Conventionally, autonomic homeostatic regulatory mechanisms can be divided into three steps:

1. System gaseous phase reaction components (nitrogen, carbon, oxygen, hydrogen).

2. Stage thermoregulation and activity of thrombogenesis (thrombin) or the regulation of the speed of circulation.

Step 3. coagulation changes the structure and biological activity of proteins OBS (fibrin formation in the blood and in the FCS, the cells actin polymerization, i.e. transition G-actin in F-actin, denaturation of other proteins).

Phase transitions of proteins determine the speed and capacity of myocardial contraction and peristalsis of the internal organs, which in turn alter the course of biochemical transformations of the structure and function of proteins.

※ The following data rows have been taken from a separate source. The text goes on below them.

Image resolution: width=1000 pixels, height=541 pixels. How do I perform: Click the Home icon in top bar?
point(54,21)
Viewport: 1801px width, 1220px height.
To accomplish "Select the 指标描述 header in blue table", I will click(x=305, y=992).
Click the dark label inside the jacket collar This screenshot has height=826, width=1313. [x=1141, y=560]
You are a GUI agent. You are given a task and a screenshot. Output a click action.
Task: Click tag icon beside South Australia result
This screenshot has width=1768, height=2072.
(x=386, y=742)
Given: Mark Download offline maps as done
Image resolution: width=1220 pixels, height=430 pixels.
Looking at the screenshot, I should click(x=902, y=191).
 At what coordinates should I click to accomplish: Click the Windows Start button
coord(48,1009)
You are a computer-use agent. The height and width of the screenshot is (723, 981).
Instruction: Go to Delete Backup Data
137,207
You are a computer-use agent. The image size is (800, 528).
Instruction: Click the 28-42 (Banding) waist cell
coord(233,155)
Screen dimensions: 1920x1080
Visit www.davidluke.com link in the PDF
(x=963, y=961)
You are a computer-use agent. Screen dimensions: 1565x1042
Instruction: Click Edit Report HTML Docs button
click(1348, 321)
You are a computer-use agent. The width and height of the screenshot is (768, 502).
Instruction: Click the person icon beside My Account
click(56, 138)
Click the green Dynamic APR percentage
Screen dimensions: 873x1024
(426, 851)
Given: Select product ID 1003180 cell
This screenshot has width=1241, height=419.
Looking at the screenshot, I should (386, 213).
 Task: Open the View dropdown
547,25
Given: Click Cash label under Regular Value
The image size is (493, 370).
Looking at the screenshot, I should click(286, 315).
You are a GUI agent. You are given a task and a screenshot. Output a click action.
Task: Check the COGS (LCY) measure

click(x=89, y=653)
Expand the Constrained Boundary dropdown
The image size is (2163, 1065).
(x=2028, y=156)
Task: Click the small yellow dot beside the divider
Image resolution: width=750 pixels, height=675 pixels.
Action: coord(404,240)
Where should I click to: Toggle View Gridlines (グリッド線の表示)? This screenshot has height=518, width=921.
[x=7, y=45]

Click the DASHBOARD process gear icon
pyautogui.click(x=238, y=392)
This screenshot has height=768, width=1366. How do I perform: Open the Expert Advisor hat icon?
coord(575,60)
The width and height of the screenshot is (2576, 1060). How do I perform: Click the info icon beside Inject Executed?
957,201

These biochemical conversion always accompanied by quantitative changes in mineral-corticoids and gluco-corticoids, which determine water exchange and affect the colloid oncotic pressure and the jelly-like state of the cytoplasm and intercellular fluid in all the OBS. The degree of enzymatic changes, hemodynamic and metabolic syndrome is defined by the hematopoietic system and the cells of peripheral blood. Quantitative changes of structural and kinetic elements of the body's blood (peripheral blood) in different periods of development are accompanied by corresponding changes in the level of blood, blood circulation and the functional activity of organs and systems, interrelated with changes in the adaptive-compensatory (metabolic) of the organism.